=== EXTRACT PROVIDED ===
Subpath routing and the developer

Disclaimers

A few quick disclaimers:

I may get some details wrong here. Routing (and specific server implementations of more complex routing patterns) is complicated.
This worked for us, but there are security concerns:
- Primarily, cookies can be shared across the different services using the same root domain, which means more vigilance is required
This pattern is clearly not a common path/solution, and thus there are fewer experienced hands, meaning other potential issues may be harder to resolve.

Content

Let’s talk about subpath routing…

In HTTP parlance, the “subpath” is any part of a URI after the domain. e.g. /site/index.html in https://example.com/site/index.html.

So let’s say you have a nice website advertising your SaaS app at https://example.com. And your marketing team want to improve SEO by adding the app under https://example.com/site. We now need to implement subpath routing so that all requests to https://example.com/site go to our SaaS app, while all requests to other subpaths (e.g. https://example.com/about) still go to our marketing site.

If we’re starting with a SPA, we also need to address bot traffic. Bots obviously don’t process javascript well, so we need a way to “pre-render” pages for the (properly behaving) bots.

Ingress

So first we need a load balancer to route traffic between the app and the marketing site. Since $JOB is a GCP shop, we’ll stand up a Cloud Load Balancer to handle initial ingress (including IPv6 support, right?):

locals {
  routing_domains = ["example.com"],
  routing_root_domain = "example.com"
}

resource "google_compute_security_policy" "routing-policy" {
  name = "routing-layer"
  type = "CLOUD_ARMOR"

=== MATERIAL PROVIDED ===
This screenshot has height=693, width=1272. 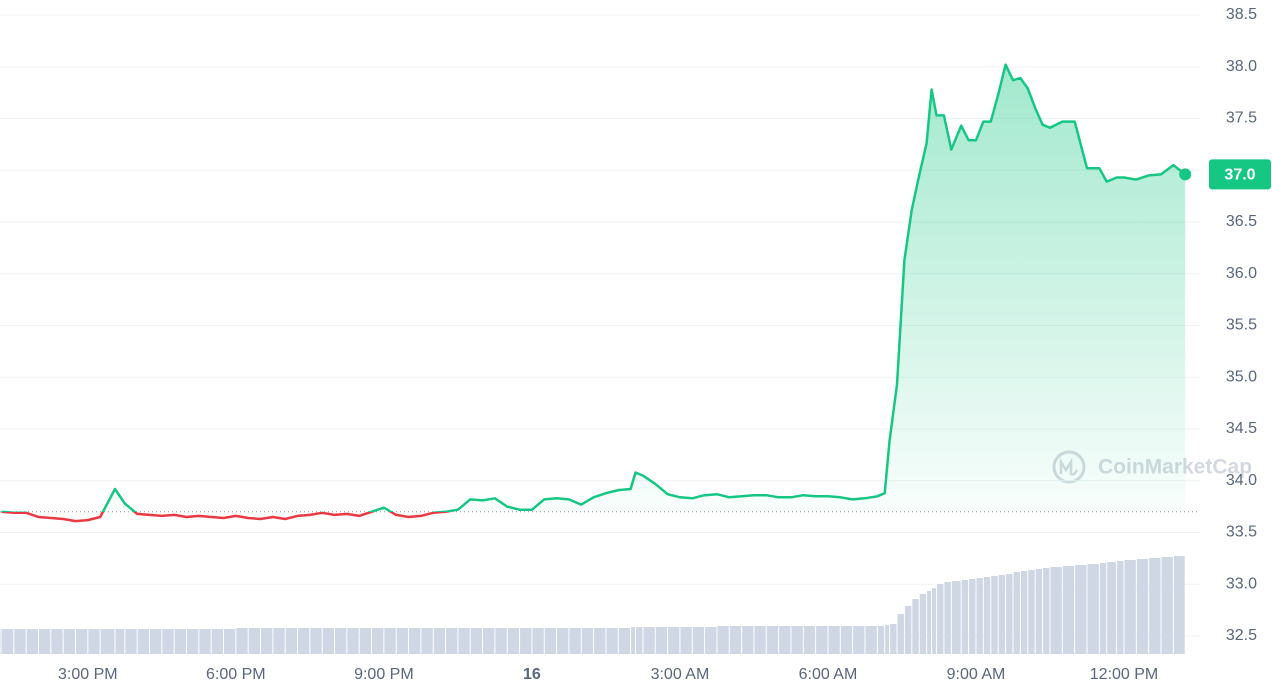 What do you see at coordinates (680, 674) in the screenshot?
I see `x-tick-label: 3:00 AM` at bounding box center [680, 674].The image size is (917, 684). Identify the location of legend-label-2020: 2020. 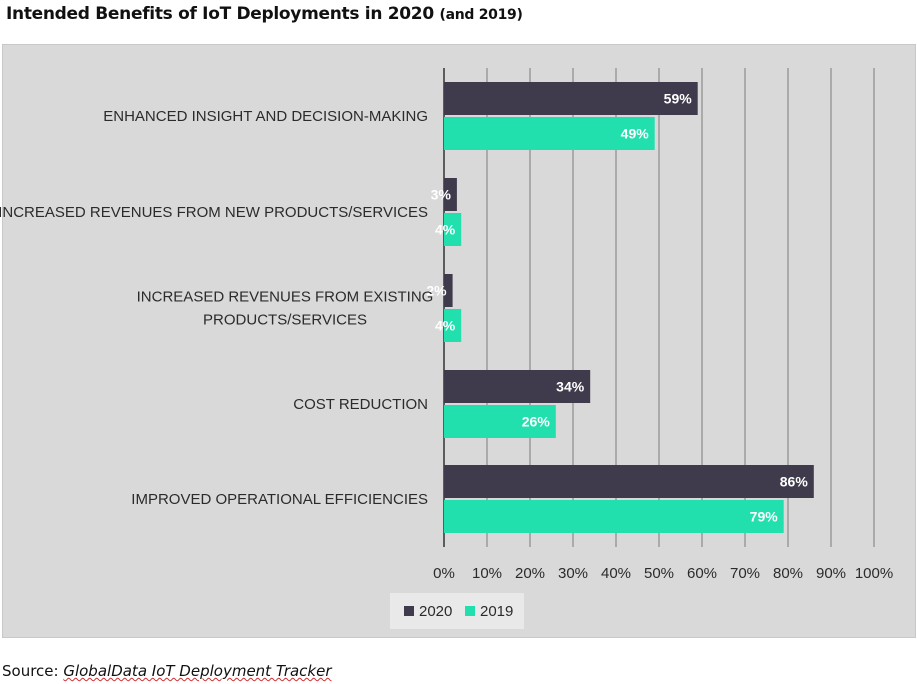
(436, 612).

=== TASKS ===
(1) According to the text on subpath routing, what is stood up to handle initial ingress?
(2) Condense the paragraph of the subpath routing text that begins "So let's say you have a nice website", keeping its main facts.
The data has no connection to the text on subpath routing.

=== ANSWERS ===
(1) A Cloud Load Balancer.

(2) A website advertising a SaaS app sits at https://example.com, and the marketing team wants the app added under https://example.com/site to improve SEO. Subpath routing is needed so requests to https://example.com/site reach the SaaS app, while requests to other subpaths, such as https://example.com/about, still go to the marketing site.